TEXT UNDER STUDY: Begin

Meanwhile, cc's proposal is always delayed or on hold, whenever it comes to the HQ.e.g. Re-label re-launch hardy's nottage hill and stamps.


D'Istinto Proposal:

Carson started working independently on every front to make branded products - D'istincto - agreeing with new strategy:

  • Aligning business objectives with brand strategy.

  • Facilitating growth by taking a market perspective approach.

Proposal to launch D'istinto brand:

Launching of D'istinto brands will help BRL Hardy diversify its suppliers and maximize its power as a distributor. Also sourcing from multiple regions will reduce the market related risks.

  • Carson carries with him 20 years of strong marketing experience selling Italian wines & this joint venture will allow BRL Hardy to have a grip in traditional winemaking country.

  • BRLH would also be able to control the market opportunity as the major retailers are trying to reduce their suppliers. Thus providing more varieties to the retailers would help them grabbing more market for the product.

  • It would also provide assistance against currency fluctuations in the market.

  • It would also help the company to compensate on projected Australian red wine shortages with alternative sources leverage distribution.

  • It would not only serve the whole European market but also has a potential to export to other potential countries like US & Latin America.

D'Istinto's weakness:

  • The wine market is still at a emerging stage (fragmented market) and there could be changes in trends in the future as well.

  • Failure of Mapocho launch has already created a doubt in the minds of HQ's management

  • D'istinto could overload human resources already affected by the rapid expansion in the last 5 years

  • Italian venture has a history of losing money and the HQ is doubtful of putting money in this venture because if you are not making profits from the venture it's good to say no to the venture.

  • HQ's concern of "too much decentralizing" would get deepen if the project gets approved and will result in loss of skills and energy of managers and will challenges organisational capabilities in subsidiaries.

Yet, by valuing the pros and cons of the proposal, it is recommended that BRLH should give a shot for this Sicilian heritage wine. To solve the resource allocation problems at the moment, he can get rid of the failure brand Mapocho by selling it or even eliminating it. The best way to stop the backfire from a canker is too cut it down. As D'Istinto has its distinctiveness on flavour and brand image, it will not affect other lines of BRLH if it is marketed well through communications.

The past failure could be a lesson to learn from and if it is viewed as an experiment, the possible problems has already merged, and better outcome will be in the next practice for sure.

The most important reason for supporting the D'Istinto's launch is that it fits the global strategy addressed by the new evolution trend of the company, and it should be a way to explore a path to realize the transnational growth.


Kelly's revenge over Banrock station:

Although BRL Hardy has a long history of exporting wine overseas, most of its experience derives from its domestic market operations in Australia. In order to derive a better strategy for the global market, unique market segment can be approached differently, especially for UK consumers, who accounts for a large proportion of the global wine market.

By launching Banrock Station, HQ is not only ignoring local knowledge and underutilizing subsidiary strengths but also de-motivating its subsidiary managers. Globalization also will see the widespread extension of wine company alliances and joint ventures across national boundaries.

TEXT UNDER STUDY: End

ACTIVITY:
Reproduce word for word the stretch of the BRL Hardy case analysis above from "Launching of D'istinto" through "in the market.".

RAW DATA: Begin

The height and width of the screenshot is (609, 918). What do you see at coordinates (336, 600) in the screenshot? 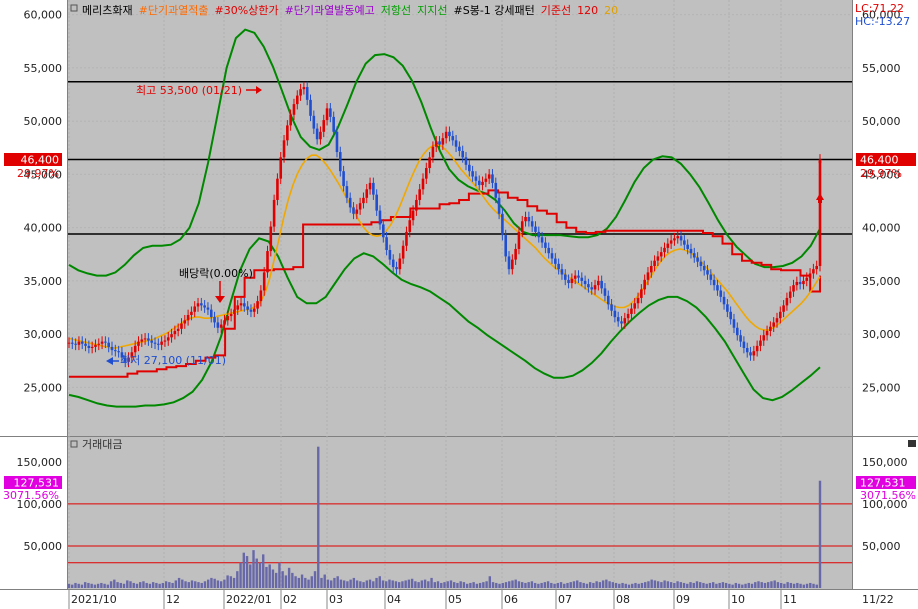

RAW DATA: End

ANSWER SPACE:
Launching of D'istinto brands will help BRL Hardy diversify its suppliers and maximize its power as a distributor. Also sourcing from multiple regions will reduce the market related risks.

  • Carson carries with him 20 years of strong marketing experience selling Italian wines & this joint venture will allow BRL Hardy to have a grip in traditional winemaking country.

  • BRLH would also be able to control the market opportunity as the major retailers are trying to reduce their suppliers. Thus providing more varieties to the retailers would help them grabbing more market for the product.

  • It would also provide assistance against currency fluctuations in the market.